Wednesday, February 08, 2006

Africa blog part 2: Kilimanjaro Climb -- Day 5

Day 5: Karanga Valley to Barafu Hut (4,600m)

Hike time: 3.5 hrs, Elevation change: 600 M
Estimated distance: 4km, Final elevation: 4600 M

Today involves gaining a little more elevation, acclimatizing and resting for the summit attempt the next morning. This day will take us 4 to 6 hrs of walking.




Me and Sean at Karanga campsite, in front of Uhuru Peak



We started off as usual, waking up to see a cloudless Uhuru Peak on one side towering above us, but not looking as menacing as it did before, Mt. Meru on the other side, breakfast, then packing up.

According to the description for this day, I thought it did not seem too horrible. We were not gaining too much elevation in comparison to what we had gained previously. Doable. And as always, with the estimates...damn, I'm slow...

I went straight to the back of the pack, where my place was. We ascended from camp on rocky terrain, once again. It was such a sunny day that it did not remind me of the other rocky terrains we encountered on other days. The rocks, everywhere, small, medium, large, boulders with a walking path worn down amongst the rock landscape. Freddy, in his bright neon pink/orange jacket, led the group..and we hiked in single file, one by one. The group started to separate pretty quickly..the fast ones, and the pole pole. Sean took his place in the medium-fast group, while I stayed back with the pole pole group.



Our gang, led by Freddy, hiking one by one



Soon enough, the clouds started rolling in. They swept up the mountain across us, and up to Uhuru, where the clouds swirled around magically. We grouped up and took a break for a little bit. The girls found a huge boulder to squat behind for a bathroom break. Then we continued on. We ascended to a high point -- you could see the trail continuing on in front of you through a low, flattish spot for quite a distance. The trail, a line, surrounded by rocks everywhere. The result of the previously pyroclastic nature of Kilimanjaro when it was volcanic.



The scenary doesn't change that much



The fast group was way ahead of the pole pole group. I hung out with Daisy and hiked the rest of the way with her and Godlisten. We descended to the flattish area for quite a while. The trail was nice, a worn away footpath. There was not much cover if you had to go to the bathroom, though. We found a few boulders to take a resting stop at. None big enough to be fully concealed from the path for a squat break. But well, it had to be done, so a few porters saw my brown ass. That's okay. By this point, a lot of the modesty had dissipated.

The trail became rockier. The rocks, broken fragments of what looks like exfoliated rock -- in sheet form. It was great hiking with Daisy. We kept each other company, talking, and listening to the clanking of the sheet like loose rocks as we hit our trekking poles on them as we hiked. Sometimes it was hard to hear because of the winds, the clouds rushing by us to be swept higher.



The rocks that made the clanking noise



The rockiness of the trail cleared a bit back to the worn footpath. And kept going...

══════════

**REQUIRED TASKS**.
(1) In the Kilimanjaro climb post, retype the passage that begins at the words "Day 5: Karanga" and stops after the words "hrs of walking.".
(2) Translate this sentence from the Kilimanjaro climb post into Spanish: "We ascended from camp on rocky terrain, once again."

**DATA SHOWN**.
══════════

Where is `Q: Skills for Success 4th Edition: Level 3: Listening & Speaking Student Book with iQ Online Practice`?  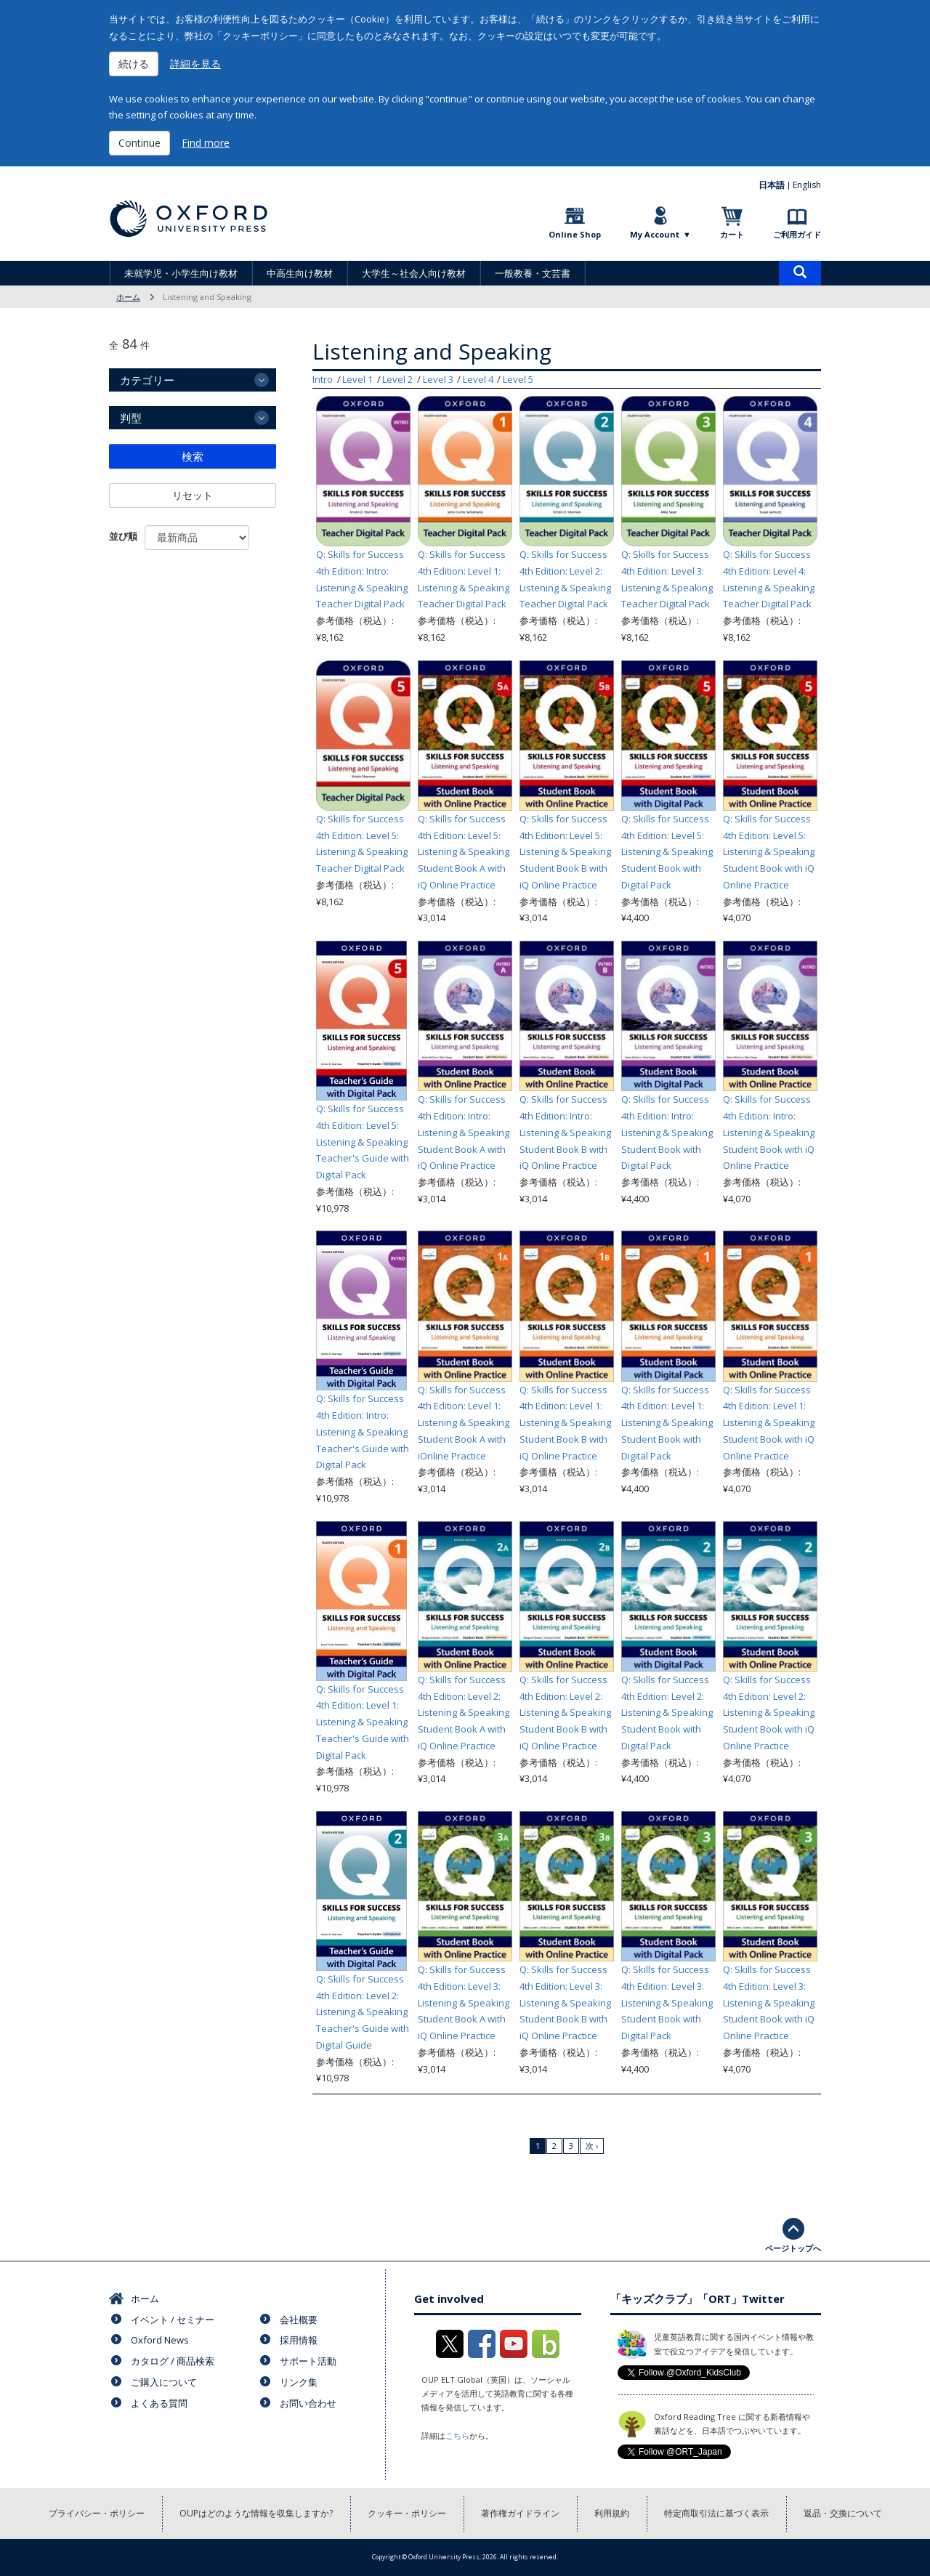 Q: Skills for Success 4th Edition: Level 3: Listening & Speaking Student Book with iQ Online Practice is located at coordinates (768, 2002).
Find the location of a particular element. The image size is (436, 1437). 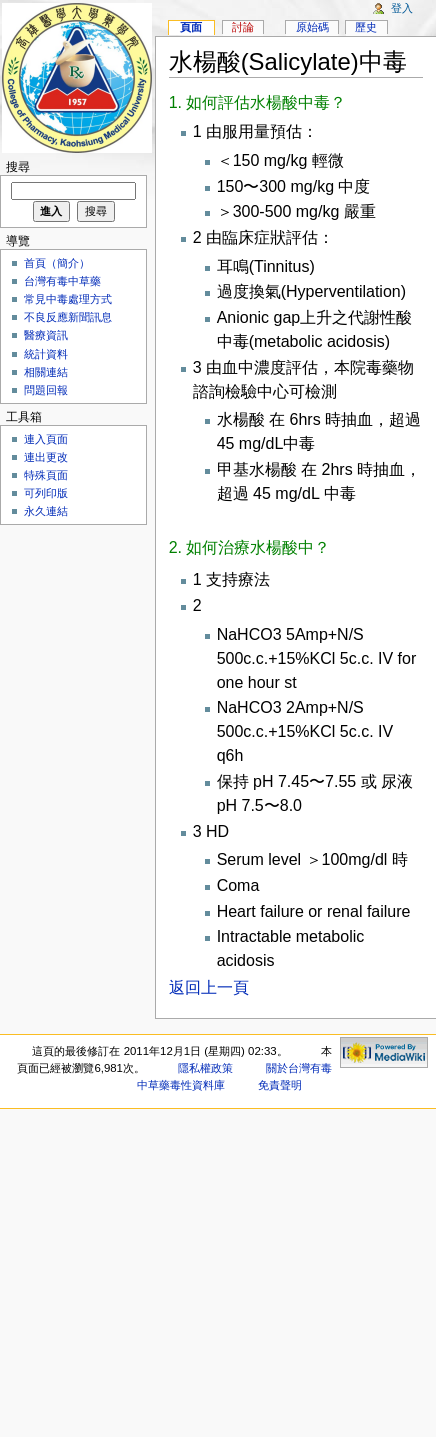

原始碼 is located at coordinates (312, 27).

══════════

**ANSWERS GIVEN**.
(1)
Day 5: Karanga Valley to Barafu Hut (4,600m)

Hike time: 3.5 hrs, Elevation change: 600 M
Estimated distance: 4km, Final elevation: 4600 M

Today involves gaining a little more elevation, acclimatizing and resting for the summit attempt the next morning. This day will take us 4 to 6 hrs of walking.

(2) Una vez más, ascendimos desde el campamento por terreno rocoso.